Wednesday, August 22, 2007

Rubber firm shares drop 20 pct on debut

Shares in Vietnam's Thong Nhat Rubber Company (TNC) dropped limit down 20 percent on their debut on the Ho Chi Minh City Stock Exchange on Wednesday.

TNC set a starting price at 50,000 dong ($3.1) each for the shares' first day of listing but investors only paid 40,000 dong ($2.47) for each of the total 98,380 shares sold during Wednesday's trading session, figures from the exchange showed.

The closing price valued the firm at nearly $48 million.

Prior to Wednesday debut, shares in TNC, which is based in the southern province of Ba Ria-Vung Tau, were traded in the unofficial markets at 60,000-65,000 dong ($3.7-$4.0), about four times the average prices fetched in the firm's IPO in March 2006.
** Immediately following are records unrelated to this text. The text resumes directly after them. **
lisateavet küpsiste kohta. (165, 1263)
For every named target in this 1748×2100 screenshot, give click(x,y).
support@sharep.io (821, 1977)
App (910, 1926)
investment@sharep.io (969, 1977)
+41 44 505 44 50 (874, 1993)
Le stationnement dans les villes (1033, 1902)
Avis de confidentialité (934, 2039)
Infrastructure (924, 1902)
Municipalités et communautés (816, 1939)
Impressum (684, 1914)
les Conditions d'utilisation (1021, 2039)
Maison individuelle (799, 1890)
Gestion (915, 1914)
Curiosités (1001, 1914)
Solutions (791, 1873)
TNC produces and exports rubber latex from 2,090 hectares (5,200 acres) of plantations.

Natural rubber is Vietnam's second-largest foreign exchange earning farm product after rice. January to July's rubber exports eased 3.2 percent from a year ago to 344,000 tonnes, government figures show.

Vietnam, the world's fourth-largest rubber exporter after Thailand, Indonesia and Malaysia, aims to raise rubber output to 700,000 tonnes from 550,000 hectares (1.36 million acres) under plantation by 2010, including areas in Laos and Cambodia.

It has projected to export 780,000 tonnes of rubber this year, compared with 708,000 tonnes shipped last year, from 490,000 hectares under plantation.

Thong Nhat Rubber Co targets a flat net profit this year of about 23 billion dong ($1.42 million) as 2007's revenues were expected to remain unchanged from 2006 at 127 billion dong ($7.8 million), its prospectus showed.